[Collected data]
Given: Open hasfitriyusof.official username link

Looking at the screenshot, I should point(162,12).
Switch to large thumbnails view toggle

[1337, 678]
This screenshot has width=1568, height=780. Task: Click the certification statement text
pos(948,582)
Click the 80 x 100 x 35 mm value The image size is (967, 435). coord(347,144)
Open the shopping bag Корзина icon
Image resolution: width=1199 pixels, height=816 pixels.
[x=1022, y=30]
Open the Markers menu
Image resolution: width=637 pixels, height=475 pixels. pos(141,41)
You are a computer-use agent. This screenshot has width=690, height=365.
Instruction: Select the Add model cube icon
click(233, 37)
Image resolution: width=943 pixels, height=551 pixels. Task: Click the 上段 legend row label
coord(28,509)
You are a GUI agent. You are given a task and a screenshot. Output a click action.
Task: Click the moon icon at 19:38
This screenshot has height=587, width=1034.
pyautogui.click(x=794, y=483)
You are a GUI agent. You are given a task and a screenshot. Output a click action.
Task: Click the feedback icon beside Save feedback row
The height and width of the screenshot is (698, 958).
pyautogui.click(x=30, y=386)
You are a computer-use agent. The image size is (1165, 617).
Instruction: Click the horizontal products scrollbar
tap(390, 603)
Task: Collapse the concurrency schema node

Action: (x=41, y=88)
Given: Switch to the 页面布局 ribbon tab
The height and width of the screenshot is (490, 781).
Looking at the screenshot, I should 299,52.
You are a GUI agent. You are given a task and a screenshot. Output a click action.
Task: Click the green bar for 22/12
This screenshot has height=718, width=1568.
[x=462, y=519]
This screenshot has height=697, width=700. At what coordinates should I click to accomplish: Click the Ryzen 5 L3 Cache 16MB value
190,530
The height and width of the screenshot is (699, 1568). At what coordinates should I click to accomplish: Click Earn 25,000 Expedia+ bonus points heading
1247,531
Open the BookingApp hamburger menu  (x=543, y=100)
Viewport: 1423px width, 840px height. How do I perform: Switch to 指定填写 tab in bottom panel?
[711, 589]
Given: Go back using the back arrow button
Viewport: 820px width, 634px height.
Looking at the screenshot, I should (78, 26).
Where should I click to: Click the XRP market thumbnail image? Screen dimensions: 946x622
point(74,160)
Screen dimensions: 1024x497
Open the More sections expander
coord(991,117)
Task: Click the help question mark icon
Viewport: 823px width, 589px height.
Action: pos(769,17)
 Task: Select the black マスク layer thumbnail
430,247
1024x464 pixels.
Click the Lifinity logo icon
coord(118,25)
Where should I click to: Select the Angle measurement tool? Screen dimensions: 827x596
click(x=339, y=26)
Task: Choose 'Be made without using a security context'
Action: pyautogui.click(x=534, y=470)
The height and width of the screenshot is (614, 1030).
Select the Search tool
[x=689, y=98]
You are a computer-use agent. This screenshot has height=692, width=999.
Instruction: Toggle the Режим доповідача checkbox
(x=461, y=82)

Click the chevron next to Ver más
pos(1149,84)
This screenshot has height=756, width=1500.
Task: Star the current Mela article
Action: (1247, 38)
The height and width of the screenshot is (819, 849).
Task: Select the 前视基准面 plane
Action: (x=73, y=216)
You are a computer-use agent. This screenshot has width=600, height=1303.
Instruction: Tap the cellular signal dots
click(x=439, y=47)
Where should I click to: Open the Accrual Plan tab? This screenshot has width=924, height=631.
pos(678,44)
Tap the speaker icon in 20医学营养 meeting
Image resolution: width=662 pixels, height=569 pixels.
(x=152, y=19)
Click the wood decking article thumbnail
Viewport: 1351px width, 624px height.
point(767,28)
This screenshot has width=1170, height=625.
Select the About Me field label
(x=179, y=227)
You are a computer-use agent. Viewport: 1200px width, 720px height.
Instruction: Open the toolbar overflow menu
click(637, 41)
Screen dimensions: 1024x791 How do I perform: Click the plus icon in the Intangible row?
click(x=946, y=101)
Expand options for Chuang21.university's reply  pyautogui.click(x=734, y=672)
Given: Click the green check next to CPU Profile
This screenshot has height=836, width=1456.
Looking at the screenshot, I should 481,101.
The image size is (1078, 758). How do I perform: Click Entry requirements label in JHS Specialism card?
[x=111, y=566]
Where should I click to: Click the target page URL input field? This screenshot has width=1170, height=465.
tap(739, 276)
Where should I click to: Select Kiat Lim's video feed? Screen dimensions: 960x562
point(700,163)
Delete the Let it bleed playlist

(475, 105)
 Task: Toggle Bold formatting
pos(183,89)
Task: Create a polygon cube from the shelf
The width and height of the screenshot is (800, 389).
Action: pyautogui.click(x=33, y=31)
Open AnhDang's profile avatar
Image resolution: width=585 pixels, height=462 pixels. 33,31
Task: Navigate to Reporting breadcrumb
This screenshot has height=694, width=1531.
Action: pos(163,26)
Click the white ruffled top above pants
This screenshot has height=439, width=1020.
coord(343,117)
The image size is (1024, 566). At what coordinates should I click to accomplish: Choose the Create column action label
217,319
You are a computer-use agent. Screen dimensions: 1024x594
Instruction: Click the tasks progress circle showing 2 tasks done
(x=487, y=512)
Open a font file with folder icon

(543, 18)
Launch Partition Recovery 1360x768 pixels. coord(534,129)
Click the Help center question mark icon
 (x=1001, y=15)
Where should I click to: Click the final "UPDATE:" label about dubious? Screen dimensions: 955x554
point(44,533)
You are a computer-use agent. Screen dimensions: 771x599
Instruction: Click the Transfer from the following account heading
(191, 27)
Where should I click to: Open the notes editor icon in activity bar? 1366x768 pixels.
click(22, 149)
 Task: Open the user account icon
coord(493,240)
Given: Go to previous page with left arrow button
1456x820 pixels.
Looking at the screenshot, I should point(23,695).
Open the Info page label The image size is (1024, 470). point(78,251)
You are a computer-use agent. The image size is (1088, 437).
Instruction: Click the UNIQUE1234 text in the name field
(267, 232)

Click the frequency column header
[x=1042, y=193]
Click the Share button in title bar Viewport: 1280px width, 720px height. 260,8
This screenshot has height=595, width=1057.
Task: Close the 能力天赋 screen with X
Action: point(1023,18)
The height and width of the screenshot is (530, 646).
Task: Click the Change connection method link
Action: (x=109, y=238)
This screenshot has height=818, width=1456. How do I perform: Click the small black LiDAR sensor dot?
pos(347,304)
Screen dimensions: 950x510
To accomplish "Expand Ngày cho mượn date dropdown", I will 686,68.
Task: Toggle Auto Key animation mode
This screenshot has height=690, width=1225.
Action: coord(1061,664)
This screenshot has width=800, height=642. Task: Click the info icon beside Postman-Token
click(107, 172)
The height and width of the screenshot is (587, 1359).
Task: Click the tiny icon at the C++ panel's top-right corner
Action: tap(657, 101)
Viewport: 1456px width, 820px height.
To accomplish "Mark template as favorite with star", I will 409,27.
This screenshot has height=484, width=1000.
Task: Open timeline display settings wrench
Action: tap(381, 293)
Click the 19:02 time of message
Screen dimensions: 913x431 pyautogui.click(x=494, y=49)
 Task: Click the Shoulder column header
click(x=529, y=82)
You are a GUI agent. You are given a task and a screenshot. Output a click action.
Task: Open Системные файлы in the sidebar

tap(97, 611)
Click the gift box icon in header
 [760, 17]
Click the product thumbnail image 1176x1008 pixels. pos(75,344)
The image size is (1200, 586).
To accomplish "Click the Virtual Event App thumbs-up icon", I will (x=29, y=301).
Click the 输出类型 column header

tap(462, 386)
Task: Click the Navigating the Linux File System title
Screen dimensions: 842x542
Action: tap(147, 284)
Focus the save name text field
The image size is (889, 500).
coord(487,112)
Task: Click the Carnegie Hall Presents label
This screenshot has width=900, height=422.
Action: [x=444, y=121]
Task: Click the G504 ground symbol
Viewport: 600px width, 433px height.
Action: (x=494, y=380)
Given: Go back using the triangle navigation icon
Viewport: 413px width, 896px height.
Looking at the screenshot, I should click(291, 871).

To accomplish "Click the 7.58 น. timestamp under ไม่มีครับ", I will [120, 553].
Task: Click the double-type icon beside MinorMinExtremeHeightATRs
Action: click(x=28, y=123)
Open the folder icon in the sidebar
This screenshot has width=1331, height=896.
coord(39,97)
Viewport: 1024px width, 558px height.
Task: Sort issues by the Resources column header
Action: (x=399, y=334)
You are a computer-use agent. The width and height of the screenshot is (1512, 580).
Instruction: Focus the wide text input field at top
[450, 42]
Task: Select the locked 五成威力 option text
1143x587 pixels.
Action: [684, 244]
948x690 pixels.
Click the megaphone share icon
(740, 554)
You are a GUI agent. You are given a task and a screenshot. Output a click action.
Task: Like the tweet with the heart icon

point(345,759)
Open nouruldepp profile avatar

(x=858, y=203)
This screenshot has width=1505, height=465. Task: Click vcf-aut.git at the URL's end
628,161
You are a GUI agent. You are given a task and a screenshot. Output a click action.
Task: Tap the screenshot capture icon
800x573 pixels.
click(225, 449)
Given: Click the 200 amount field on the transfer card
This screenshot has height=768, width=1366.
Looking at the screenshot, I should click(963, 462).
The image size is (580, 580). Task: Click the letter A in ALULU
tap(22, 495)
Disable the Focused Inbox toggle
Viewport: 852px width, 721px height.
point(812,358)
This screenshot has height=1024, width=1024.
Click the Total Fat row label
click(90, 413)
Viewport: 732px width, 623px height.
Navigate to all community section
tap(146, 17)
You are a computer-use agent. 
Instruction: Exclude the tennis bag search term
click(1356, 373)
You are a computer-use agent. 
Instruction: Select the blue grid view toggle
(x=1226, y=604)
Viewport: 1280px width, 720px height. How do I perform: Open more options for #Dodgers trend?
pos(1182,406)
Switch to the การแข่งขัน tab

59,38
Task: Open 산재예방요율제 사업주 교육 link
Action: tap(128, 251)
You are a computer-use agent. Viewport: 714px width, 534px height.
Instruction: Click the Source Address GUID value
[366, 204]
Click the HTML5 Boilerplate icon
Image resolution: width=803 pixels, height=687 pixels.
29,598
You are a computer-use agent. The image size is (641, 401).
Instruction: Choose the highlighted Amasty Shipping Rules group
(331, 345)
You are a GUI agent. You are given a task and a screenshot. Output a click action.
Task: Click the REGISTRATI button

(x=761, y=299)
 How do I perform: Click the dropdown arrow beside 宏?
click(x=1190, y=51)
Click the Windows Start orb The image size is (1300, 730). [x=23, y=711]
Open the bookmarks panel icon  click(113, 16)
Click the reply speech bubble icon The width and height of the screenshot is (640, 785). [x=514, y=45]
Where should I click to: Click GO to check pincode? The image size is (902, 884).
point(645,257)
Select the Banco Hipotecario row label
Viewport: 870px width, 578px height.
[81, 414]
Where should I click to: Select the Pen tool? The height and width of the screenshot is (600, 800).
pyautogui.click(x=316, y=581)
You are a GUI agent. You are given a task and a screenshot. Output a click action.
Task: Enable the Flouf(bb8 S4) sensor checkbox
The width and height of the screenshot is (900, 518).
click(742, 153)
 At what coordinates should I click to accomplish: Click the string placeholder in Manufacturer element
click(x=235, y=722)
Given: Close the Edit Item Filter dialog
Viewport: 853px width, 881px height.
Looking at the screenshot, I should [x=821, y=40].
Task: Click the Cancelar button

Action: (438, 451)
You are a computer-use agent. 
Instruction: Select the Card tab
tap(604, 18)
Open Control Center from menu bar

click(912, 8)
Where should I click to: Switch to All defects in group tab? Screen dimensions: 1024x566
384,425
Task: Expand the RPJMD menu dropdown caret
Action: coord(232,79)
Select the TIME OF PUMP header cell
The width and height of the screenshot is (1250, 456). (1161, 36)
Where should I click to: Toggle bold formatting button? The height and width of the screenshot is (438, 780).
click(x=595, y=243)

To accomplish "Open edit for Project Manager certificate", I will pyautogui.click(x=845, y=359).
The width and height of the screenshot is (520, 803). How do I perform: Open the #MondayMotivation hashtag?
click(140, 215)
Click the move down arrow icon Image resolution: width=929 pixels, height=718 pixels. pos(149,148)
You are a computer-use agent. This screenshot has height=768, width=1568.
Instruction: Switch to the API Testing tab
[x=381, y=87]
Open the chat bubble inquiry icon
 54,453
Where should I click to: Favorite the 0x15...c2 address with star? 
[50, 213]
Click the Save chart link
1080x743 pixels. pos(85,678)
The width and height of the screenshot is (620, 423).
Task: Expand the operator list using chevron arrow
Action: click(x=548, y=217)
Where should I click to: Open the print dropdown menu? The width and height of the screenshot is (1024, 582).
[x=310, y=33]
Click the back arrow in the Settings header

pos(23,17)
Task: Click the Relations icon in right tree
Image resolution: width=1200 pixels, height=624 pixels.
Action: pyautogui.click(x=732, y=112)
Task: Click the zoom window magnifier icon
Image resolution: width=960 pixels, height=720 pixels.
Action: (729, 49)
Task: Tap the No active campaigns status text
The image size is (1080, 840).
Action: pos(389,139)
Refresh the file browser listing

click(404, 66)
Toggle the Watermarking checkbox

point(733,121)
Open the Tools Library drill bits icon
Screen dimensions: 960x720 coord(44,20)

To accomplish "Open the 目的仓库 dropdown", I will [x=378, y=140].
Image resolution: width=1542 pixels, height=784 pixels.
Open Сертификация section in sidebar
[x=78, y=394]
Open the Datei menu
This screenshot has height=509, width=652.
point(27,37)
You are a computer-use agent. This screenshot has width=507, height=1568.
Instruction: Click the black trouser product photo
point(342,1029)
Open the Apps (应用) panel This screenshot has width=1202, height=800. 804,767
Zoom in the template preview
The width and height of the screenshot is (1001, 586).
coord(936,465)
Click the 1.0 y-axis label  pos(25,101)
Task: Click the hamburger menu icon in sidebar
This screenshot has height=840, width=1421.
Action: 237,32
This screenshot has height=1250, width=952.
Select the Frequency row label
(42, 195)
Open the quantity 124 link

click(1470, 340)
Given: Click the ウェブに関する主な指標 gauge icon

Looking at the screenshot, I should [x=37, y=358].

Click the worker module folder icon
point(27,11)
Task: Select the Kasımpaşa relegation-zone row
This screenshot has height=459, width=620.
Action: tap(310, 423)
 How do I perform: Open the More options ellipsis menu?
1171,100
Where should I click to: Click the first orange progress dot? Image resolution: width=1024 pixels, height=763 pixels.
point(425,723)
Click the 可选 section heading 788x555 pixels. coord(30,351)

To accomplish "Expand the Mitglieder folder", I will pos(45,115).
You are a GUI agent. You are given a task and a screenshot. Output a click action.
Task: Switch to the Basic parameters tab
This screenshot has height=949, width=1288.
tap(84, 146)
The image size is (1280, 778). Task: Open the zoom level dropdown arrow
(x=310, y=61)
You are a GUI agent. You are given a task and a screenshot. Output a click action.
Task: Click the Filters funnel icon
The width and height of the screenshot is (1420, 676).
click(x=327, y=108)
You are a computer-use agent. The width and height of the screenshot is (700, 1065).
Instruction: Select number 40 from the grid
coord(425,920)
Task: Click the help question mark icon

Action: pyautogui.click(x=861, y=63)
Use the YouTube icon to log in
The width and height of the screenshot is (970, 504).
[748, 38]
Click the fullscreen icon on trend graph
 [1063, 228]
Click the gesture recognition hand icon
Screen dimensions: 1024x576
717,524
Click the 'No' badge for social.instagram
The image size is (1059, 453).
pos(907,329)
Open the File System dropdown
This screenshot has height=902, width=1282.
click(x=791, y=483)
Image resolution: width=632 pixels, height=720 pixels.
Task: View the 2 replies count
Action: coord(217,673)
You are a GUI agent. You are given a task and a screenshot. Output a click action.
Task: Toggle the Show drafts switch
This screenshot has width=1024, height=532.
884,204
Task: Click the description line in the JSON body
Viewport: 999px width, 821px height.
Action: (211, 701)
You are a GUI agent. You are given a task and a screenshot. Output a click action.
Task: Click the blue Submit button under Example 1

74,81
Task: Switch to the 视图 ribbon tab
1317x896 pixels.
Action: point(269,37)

§ **Exercise aim**
Your answer should consist of the lines from the line with "Task: Click the Navigating" to the line with "is (1512, 580)." above, repeated exactly, both ends included.

§ **Task solution**
Task: Click the Navigating the Linux File System title
Screen dimensions: 842x542
Action: tap(147, 284)
Focus the save name text field
The image size is (889, 500).
coord(487,112)
Task: Click the Carnegie Hall Presents label
This screenshot has width=900, height=422.
Action: [x=444, y=121]
Task: Click the G504 ground symbol
Viewport: 600px width, 433px height.
Action: (x=494, y=380)
Given: Go back using the triangle navigation icon
Viewport: 413px width, 896px height.
Looking at the screenshot, I should click(291, 871).

To accomplish "Click the 7.58 น. timestamp under ไม่มีครับ", I will [120, 553].
Task: Click the double-type icon beside MinorMinExtremeHeightATRs
Action: click(x=28, y=123)
Open the folder icon in the sidebar
This screenshot has width=1331, height=896.
coord(39,97)
Viewport: 1024px width, 558px height.
Task: Sort issues by the Resources column header
Action: (x=399, y=334)
You are a computer-use agent. The width and height of the screenshot is (1512, 580).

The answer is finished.